Directions for this task -> Write out the entries verbatim, starting at the line containing "Where should I" and going down through the line containing "Action: 173,45", both included.

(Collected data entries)
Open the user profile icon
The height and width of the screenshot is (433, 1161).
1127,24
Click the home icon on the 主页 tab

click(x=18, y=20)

...

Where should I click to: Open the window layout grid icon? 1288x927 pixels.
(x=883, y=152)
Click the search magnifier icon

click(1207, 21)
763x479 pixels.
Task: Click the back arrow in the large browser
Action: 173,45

Exercise output ->
Where should I click to: Open the window layout grid icon? 1288x927 pixels.
(x=883, y=152)
Click the search magnifier icon

click(1207, 21)
763x479 pixels.
Task: Click the back arrow in the large browser
Action: 173,45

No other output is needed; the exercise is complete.